Delphine Robbe, project manager and co-ordinator at Gili Eco Trust (GET), knows this all too well. Since around 2009, Robbe, who has lived on the island since 2003, has been working the ground with local and foreign businesses encouraging them to sort their rubbish, reduce waste and to start composting where possible. Rubbish that has been sorted is sent to Lombok where it’s sorted again and either recycled or upcycled, incinerated or dumped into a landfill that is already full.
“The islanders are now more co-operative because they know that they can make money out of collecting and sorting trash. But, they [and others] were resistant at the beginning because they thought I was using the NGO money for my own business. But, now they know that this is not the case,” Robbe explains.
GET is an NGO that was started in 2000 to protect the Gilis’ coral reefs from destructive fishing practices. Its work now extends to other eco-conservation projects and animal welfare. GET works with several NGOs including Front Masyarakat Peduli Lingkungan (FMPL) on the rubbish project.
Adamson adds, “What GET is doing is very important. If all the 600 plus businesses pitched in to do their bit and to pay the monthly trash collection fee, we could really clean up this island!” According to Adamson, the island administration charges businesses 500,000 rupiah (approximately SGD50/USD35) a month for rubbish collection. But, it would seem that not everyone pays this fee. And yet, the rubbish is collected without question.

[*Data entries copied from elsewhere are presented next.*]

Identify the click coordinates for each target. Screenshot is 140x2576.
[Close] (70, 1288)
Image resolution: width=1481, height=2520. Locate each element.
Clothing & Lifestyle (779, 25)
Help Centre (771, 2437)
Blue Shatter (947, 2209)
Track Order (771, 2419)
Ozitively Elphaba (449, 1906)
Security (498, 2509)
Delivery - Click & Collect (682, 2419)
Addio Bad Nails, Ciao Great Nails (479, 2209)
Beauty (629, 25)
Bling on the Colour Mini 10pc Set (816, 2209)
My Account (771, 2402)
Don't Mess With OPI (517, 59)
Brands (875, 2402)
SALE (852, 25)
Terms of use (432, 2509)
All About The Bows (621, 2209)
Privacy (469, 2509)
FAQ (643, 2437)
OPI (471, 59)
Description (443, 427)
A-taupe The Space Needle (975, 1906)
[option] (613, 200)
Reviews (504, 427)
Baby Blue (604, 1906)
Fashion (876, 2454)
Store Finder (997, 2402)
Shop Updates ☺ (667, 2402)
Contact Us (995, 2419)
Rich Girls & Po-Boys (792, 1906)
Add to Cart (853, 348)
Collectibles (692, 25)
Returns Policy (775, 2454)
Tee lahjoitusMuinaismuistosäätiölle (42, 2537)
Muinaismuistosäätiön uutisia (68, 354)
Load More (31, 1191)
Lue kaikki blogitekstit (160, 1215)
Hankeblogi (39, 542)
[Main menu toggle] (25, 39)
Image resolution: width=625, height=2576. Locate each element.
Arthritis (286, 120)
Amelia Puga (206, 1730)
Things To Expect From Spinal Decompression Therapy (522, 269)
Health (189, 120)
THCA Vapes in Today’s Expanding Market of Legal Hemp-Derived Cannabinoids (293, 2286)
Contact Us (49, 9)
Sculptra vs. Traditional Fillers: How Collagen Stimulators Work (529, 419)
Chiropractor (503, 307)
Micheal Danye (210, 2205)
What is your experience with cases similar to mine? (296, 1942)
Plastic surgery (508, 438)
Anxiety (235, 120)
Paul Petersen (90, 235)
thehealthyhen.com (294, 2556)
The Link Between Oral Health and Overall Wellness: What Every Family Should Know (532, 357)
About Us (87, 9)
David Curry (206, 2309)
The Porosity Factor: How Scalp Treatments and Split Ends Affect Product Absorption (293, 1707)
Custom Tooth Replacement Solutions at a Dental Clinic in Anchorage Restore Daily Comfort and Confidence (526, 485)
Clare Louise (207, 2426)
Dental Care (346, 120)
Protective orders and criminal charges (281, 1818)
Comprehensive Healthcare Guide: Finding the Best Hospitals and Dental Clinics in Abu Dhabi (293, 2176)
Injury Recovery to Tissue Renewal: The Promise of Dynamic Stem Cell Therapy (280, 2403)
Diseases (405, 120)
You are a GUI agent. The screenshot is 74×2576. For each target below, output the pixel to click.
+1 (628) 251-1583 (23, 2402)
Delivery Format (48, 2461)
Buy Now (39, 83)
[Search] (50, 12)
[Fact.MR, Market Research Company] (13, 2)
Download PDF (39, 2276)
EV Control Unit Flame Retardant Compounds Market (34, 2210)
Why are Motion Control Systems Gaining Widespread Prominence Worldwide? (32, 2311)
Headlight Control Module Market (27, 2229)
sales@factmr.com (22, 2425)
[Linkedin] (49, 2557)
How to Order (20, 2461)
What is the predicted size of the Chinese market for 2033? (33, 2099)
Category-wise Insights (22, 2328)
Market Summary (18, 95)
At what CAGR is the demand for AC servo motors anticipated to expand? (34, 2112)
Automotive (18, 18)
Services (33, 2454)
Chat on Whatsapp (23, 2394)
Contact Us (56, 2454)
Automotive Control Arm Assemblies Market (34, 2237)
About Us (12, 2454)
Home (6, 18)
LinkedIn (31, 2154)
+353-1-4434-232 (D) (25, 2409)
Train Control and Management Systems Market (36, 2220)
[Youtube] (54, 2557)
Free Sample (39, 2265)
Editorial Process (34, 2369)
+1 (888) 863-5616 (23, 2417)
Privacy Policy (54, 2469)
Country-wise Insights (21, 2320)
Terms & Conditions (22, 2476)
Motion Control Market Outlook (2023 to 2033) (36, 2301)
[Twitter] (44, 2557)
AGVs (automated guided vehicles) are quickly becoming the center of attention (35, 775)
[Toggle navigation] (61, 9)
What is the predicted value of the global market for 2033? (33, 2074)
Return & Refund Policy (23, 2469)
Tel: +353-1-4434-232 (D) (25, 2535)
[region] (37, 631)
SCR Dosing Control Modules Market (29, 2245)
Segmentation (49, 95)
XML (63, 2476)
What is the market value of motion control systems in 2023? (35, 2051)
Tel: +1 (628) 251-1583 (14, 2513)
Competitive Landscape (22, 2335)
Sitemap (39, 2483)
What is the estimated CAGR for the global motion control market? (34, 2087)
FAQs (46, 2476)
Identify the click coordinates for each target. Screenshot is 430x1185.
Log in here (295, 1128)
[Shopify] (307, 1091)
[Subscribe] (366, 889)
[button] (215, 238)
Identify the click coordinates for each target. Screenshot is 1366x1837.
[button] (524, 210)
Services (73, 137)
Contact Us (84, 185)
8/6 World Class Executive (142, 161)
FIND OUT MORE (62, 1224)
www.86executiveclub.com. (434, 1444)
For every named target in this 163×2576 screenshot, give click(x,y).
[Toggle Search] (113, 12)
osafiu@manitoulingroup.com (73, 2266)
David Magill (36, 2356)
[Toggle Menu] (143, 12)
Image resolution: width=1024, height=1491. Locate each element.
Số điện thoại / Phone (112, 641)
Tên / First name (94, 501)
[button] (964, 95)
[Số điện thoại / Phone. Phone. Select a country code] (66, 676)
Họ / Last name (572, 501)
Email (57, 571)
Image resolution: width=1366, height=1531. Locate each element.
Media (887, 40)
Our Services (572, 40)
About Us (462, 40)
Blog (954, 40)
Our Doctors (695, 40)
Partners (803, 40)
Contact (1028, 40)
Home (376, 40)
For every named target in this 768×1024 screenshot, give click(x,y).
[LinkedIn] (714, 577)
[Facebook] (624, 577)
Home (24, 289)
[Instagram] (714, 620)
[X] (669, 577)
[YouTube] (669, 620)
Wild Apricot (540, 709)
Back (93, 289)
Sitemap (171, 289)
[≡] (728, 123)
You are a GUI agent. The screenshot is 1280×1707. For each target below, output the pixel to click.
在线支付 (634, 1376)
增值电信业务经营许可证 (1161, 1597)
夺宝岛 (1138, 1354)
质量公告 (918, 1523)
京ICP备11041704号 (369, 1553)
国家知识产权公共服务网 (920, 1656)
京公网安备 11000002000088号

“The rubbish is collected anyway because people can make money from selling the rubbish to GET. So, the businesses aren’t motivated to pay the monthly fee. But it’s only 500,000 rupiah. It isn’t a big deal. Sadly, so many of the business owners here are just out to make the most money they can in the shortest possible time. If they sense a problem, they’ll sell their business and move on,” Adamson laments.
Adamson, who is married to a woman from Lombok, owns his property, which is his vested interest in the island. This is why he supports Robbe’s efforts and has offered her the use of his barge should she need to transport large quantities of rubbish or other items to Lombok and/or Bali. Because there is no sewage system on the island, Adamson uses a septic tank on his premises, which is emptied regularly and the contents sent to Lombok for treatment and disposal.
“But so many owners I know just dig a hole and dump everything in there because they don’t want to incur the expense. A lot of the island’s well-water is already contaminated. And there’s nothing that anyone can do about it because there’s no real government here - no paperwork, no certifications, no safety standards. There’s an island head, but you don’t see him. Many of the decisions are made by a ‘mafia’ and corruption is a very serious problem.”
Photo: Robbe's tenacity has encouraged islanders to sort their rubbish. Many of them earn a small income from doing so.